Thursday, February 21, 2008

Poetry Friday


I discovered Mary Oliver in the New Yorker. Why hadn't I heard of her? Her meticulous attention to the smallest things in nature spoke directly to me and, I don't know why, but she seemed "British" in this respect. She is for me an American Ted Hughes with the added advantage of being less obtuse. She is one of the few poets whose individual collections I have actually purchased. Right now, with the temperature at -11 with a -29 wind chill, I need to see roses and trumpet vines and the frantic beating of exotic wings.

Hummingbird Pauses at the Trumpet Vine
by Mary Oliver

Who doesn’t love
roses, and who
doesn’t love the lilies
of the black ponds

floating like flocks
of tiny swans, and of course, the flaming
trumpet vine

where the hummingbird comes
like a small green angel, to soak
his dark tongue
in happiness -

and who doesn’t want
to live with the brisk
motor of his heart
singing

like a Schubert
and his eyes
working and working like those days of rapture,
by Van Gogh in Arles?

Look! for most of the world
is waiting
or remembering -
most of the world is time

when we’re not here,
not born yet, or died
-a slow fire
under the earth with all
our dumb wild blind cousins
who also
can’t even remember anymore
their own happiness

-Look! and then we will be
like the pale cool
stones, that last almost
forever.

3 comments:

jama said...

Lovely. Perfect lift for a winter's day.

Anonymous said...

Dear Mme. T.:

My co-blogger, Ruth, and I have been inspired to pay closer attention to our daily lives. As teachers, we've realized this is of paramount importance for children as well. Therefore, in our classrooms and on our blog, we're starting a SLICE OF LIFE STORY CHALLENGE during the month of March. We're hoping to encourage teachers and writers to record slices of their daily lives in their writer's notebooks or on their blogs (and participate in our 31-day challenge)

We value this work and think it could have a great impact on the lives of children in writing classrooms across the country. However we need adults to do this important work first. Therefore, we'd love to have you be part of this Challenge. You can learn more about it by going to http://twowritingteachers.wordpress.com/slice-of-life-story-challenge/.

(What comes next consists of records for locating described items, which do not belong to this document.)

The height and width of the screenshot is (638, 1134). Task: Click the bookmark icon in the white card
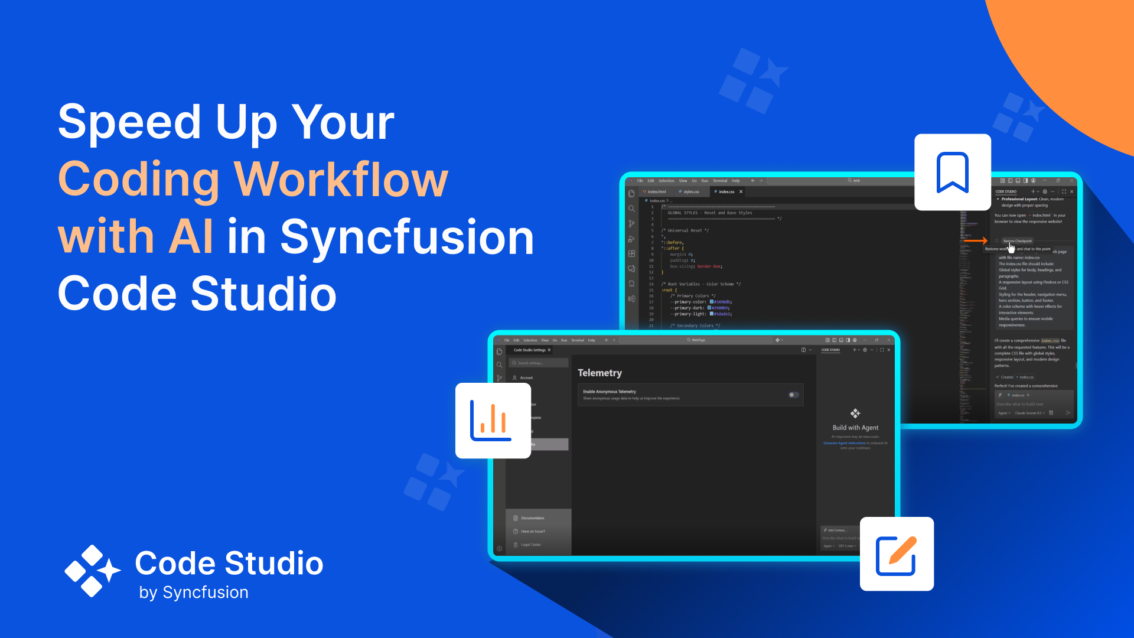pyautogui.click(x=952, y=172)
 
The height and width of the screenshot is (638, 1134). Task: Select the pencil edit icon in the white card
pyautogui.click(x=897, y=555)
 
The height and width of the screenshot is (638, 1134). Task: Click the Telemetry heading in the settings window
pyautogui.click(x=599, y=373)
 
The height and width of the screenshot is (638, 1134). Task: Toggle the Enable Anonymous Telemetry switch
pyautogui.click(x=794, y=395)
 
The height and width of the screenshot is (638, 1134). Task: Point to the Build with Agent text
pyautogui.click(x=855, y=428)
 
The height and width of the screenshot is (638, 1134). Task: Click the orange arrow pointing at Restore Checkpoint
pyautogui.click(x=976, y=240)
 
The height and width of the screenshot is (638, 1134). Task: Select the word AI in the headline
pyautogui.click(x=190, y=236)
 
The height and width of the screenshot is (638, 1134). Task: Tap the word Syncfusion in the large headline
pyautogui.click(x=407, y=236)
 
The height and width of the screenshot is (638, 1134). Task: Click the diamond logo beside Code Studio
pyautogui.click(x=92, y=571)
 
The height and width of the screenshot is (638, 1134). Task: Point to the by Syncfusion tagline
pyautogui.click(x=194, y=593)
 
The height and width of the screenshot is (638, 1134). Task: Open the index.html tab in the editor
pyautogui.click(x=656, y=191)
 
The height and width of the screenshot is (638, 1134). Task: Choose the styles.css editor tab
pyautogui.click(x=691, y=191)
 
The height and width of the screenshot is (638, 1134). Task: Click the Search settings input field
pyautogui.click(x=539, y=363)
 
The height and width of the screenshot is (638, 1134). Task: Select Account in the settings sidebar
pyautogui.click(x=526, y=377)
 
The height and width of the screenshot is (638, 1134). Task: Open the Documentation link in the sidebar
pyautogui.click(x=532, y=518)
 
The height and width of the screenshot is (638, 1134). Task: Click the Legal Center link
pyautogui.click(x=530, y=545)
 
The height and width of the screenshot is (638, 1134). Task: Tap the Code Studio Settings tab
pyautogui.click(x=529, y=350)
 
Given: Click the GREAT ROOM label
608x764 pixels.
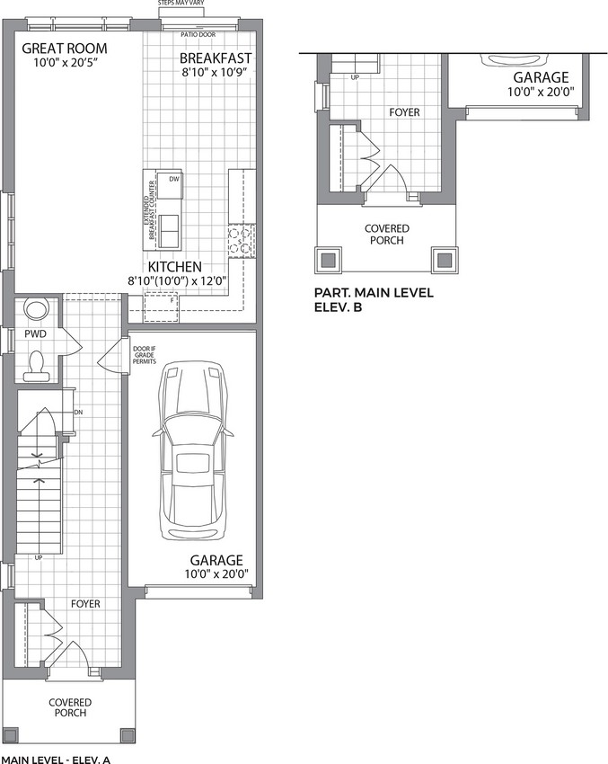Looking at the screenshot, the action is [x=65, y=49].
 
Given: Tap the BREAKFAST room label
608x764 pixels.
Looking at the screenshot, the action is [x=216, y=58].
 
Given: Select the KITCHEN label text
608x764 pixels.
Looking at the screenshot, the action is [x=175, y=267].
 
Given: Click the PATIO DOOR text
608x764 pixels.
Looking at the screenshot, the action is [x=198, y=34].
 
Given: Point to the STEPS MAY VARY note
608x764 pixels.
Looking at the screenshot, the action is [x=181, y=3].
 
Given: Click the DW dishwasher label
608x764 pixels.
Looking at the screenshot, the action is [x=174, y=179].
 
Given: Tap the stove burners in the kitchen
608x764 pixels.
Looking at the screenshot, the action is [x=242, y=241].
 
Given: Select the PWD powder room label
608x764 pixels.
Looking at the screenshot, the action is [x=36, y=334].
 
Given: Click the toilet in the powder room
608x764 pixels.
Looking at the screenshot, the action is [x=37, y=366].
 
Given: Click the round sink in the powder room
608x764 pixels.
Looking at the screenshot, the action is [x=37, y=309].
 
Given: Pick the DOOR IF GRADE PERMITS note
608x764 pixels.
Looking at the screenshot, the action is [x=145, y=355].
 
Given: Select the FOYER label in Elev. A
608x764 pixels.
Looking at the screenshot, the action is [x=85, y=604].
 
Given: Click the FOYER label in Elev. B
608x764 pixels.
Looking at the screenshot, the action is [x=404, y=112].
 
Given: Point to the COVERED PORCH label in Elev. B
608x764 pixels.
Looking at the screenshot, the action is [x=387, y=235].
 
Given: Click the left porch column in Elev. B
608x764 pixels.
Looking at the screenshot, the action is [x=329, y=260].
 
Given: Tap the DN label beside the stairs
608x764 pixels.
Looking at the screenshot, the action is [x=78, y=413].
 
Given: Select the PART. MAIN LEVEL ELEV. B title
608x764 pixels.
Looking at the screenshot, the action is [x=374, y=300].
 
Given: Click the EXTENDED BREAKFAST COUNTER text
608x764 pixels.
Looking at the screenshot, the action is [x=149, y=210].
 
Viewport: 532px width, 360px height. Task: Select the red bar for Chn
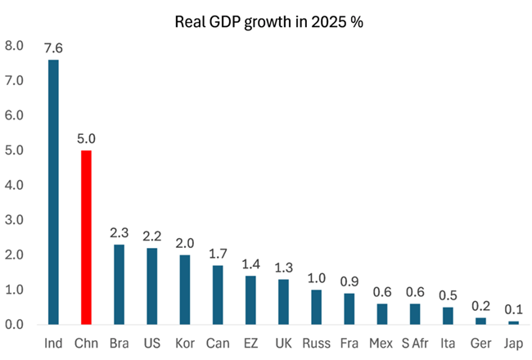pos(86,237)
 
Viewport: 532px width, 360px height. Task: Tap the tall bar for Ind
pos(53,192)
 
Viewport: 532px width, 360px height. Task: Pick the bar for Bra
pos(119,285)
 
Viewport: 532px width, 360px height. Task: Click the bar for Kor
pos(185,290)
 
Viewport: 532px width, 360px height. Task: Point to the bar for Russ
pos(316,307)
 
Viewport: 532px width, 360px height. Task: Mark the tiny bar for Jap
pos(513,322)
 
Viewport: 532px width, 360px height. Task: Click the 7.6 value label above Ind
pos(53,48)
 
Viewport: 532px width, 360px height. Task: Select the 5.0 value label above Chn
pos(86,138)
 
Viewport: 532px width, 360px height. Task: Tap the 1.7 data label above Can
pos(218,253)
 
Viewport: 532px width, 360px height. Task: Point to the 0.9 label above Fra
pos(349,281)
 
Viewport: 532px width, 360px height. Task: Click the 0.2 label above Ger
pos(480,305)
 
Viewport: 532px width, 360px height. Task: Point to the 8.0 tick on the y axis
pos(14,46)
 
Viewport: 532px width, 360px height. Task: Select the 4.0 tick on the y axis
pos(14,185)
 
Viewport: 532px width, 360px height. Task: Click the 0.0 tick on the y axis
pos(14,324)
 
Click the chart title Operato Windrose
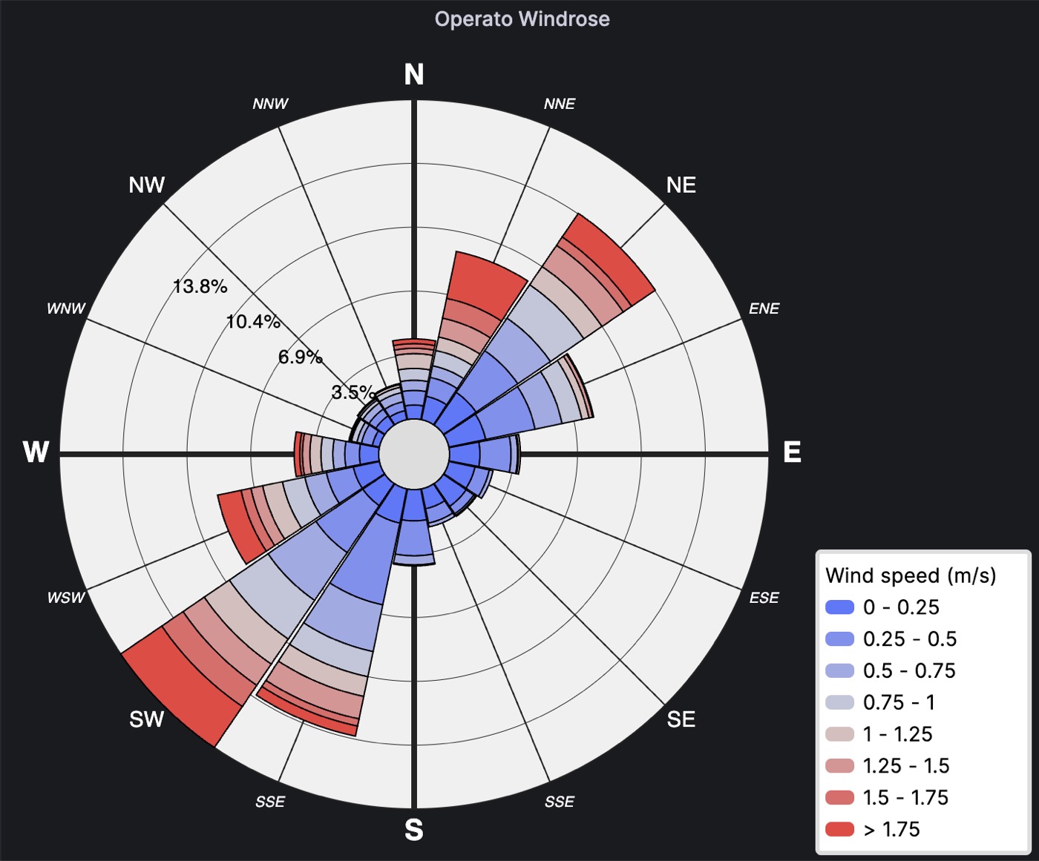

Additionally, your support of this endeavor, would be super too. Would you be willing to share this Challenge with your blog readers?

Thank you!

Best regards,
Stacey

Andromeda Jazmon said...

I am just getting to know Mary Oliver's poems too and I completely agree with you. I think I need to buy some of her books.

This one is delightful. I'll think of it and Look! today as much as possible. Not at hummingbirds, of course, but of my sons playing in the snow... and our snowman melting.